Furthermore, with the culling of Japan’s Manchurian workforce to man new divisions, there was an acute shortage of manual labor and many of the fortifications, planned in the new defense plan drawn up on 19 April, were only half completed. In addition, the failing railway network had only been able to transport some 70 percent of military stores from forward areas to safer positions further back. Most of the underground storage facilities, which were needed because of soviet air and artillery superiority, were left un-built because of shortages of materials and labor.

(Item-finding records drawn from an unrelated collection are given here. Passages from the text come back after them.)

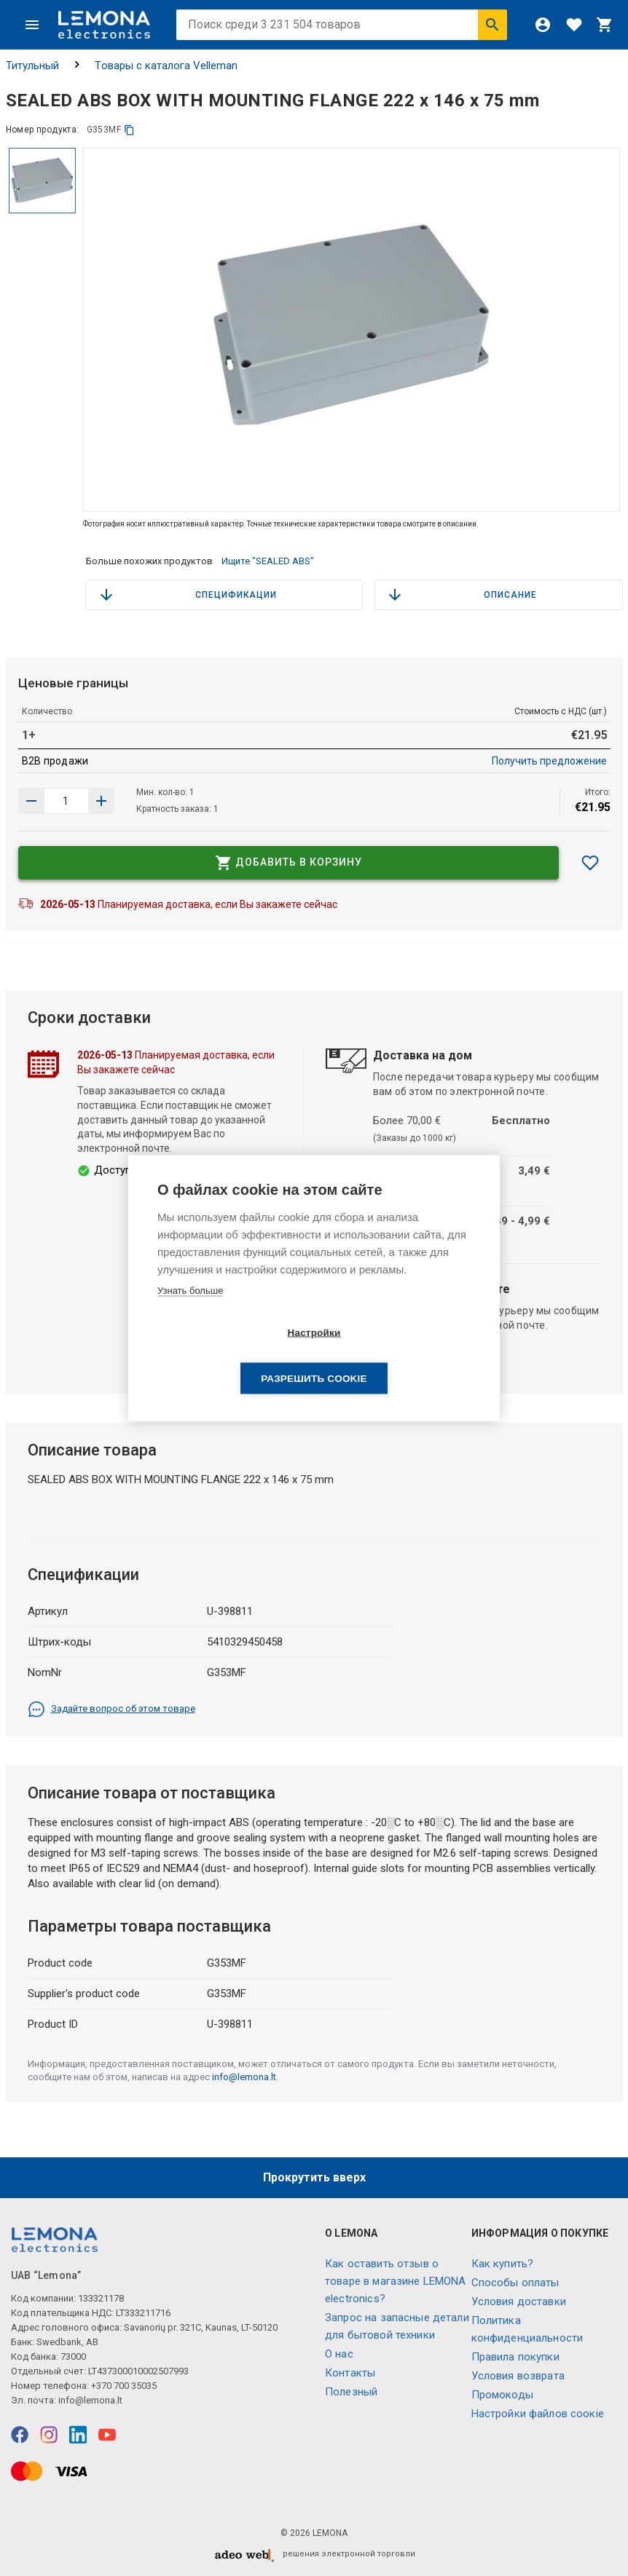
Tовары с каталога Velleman (166, 65)
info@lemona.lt (244, 2076)
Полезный (351, 2391)
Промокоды (502, 2394)
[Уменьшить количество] (101, 801)
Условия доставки (518, 2301)
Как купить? (502, 2263)
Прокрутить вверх (314, 2177)
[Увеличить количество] (31, 801)
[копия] (129, 130)
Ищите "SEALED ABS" (267, 561)
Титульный (32, 65)
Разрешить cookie (397, 1355)
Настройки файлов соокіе (537, 2413)
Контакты (350, 2372)
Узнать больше (190, 1313)
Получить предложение (549, 761)
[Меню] (32, 24)
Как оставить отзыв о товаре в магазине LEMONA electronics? (395, 2281)
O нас (339, 2353)
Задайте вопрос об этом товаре (111, 1709)
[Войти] (542, 24)
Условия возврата (518, 2375)
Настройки (229, 1355)
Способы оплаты (515, 2282)
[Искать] (492, 24)
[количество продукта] (66, 801)
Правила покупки (515, 2356)
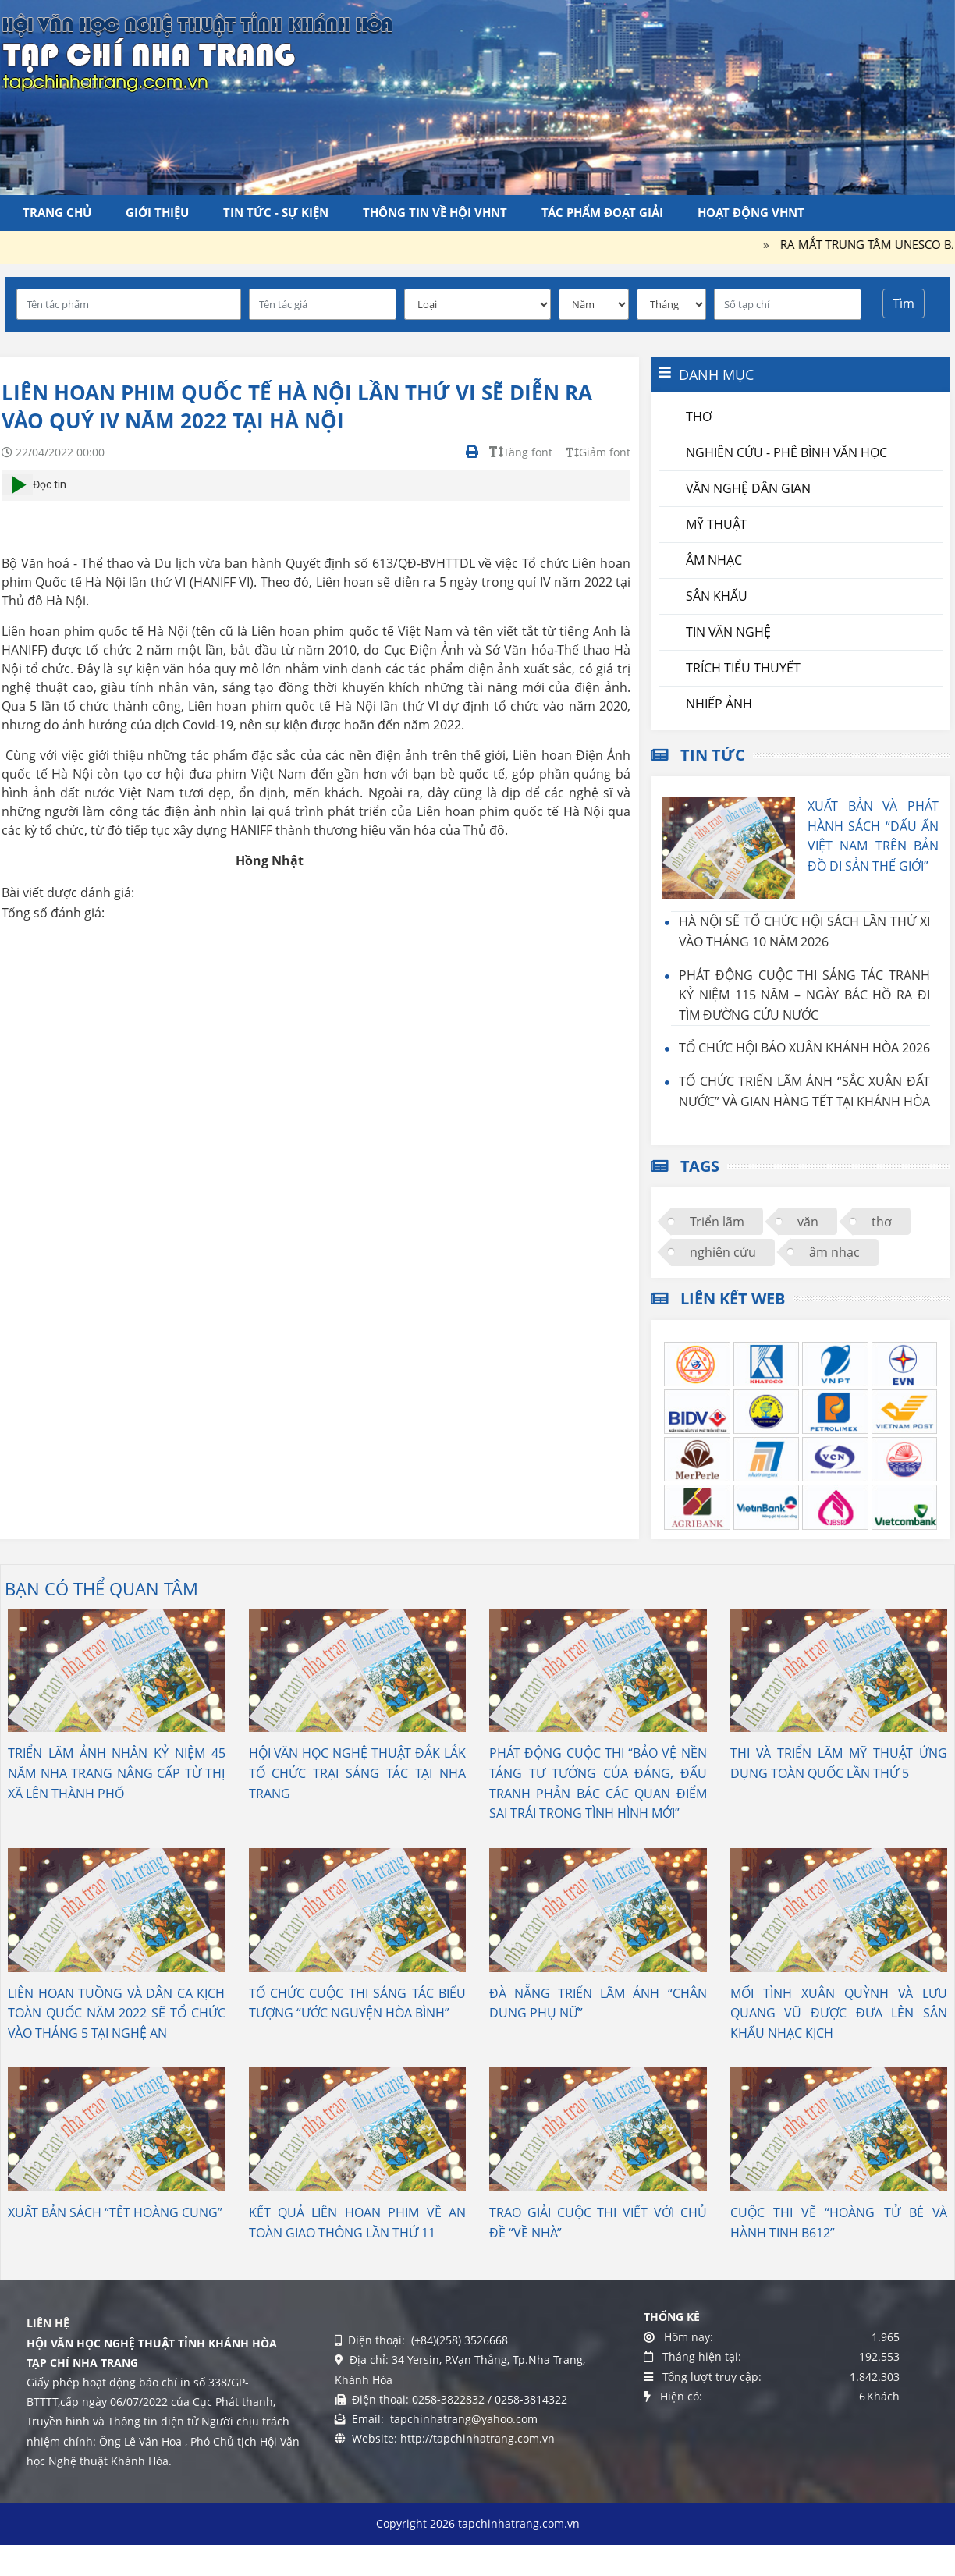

After April 1945 all pretense that the Manchurian Army had offensive capability was scrapped. a revised defense plan called for lightly manned border garrisons, whose role in event of attack would be to hold up a soviet invasion. The main bodies of troops would be pulled back some 50–100 miles from the border for a defense in depth. On the northeastern Front, where Japanese and soviet soldiers faced each other in close proximity across the Ussuri River, two fallback Japanese defensive lines were in the process of being constructed, one 50 miles from the border and the other around Mutanchiang some 100 miles distant. Defense would be in depth. as colonel Akiji Kawada, operations officer of the 5th Army Headquarters noted, the forward projection of the 5th Army was unsatisfactory “because it was too extensive a line to be defended by three divisions and, furthermore, from the viewpoint of terrain and positions was unsuitable for prolonged resistance.”19

In August 1945, as the Japanese commanders in Manchuria were bracing themselves for the possibility of a Soviet invasion, its capability to sustain a competent defensive action was severely constrained. as colonel Kawada complained, “The shortage of ammunition, explosives, and automotive fuel was particularly acute in the Fifth Army, and led to the belief that it was quite impossible for the army to fight an extended war of resistance.”20 At best, senior commanders believed that they would be able to hold out for little more than a month.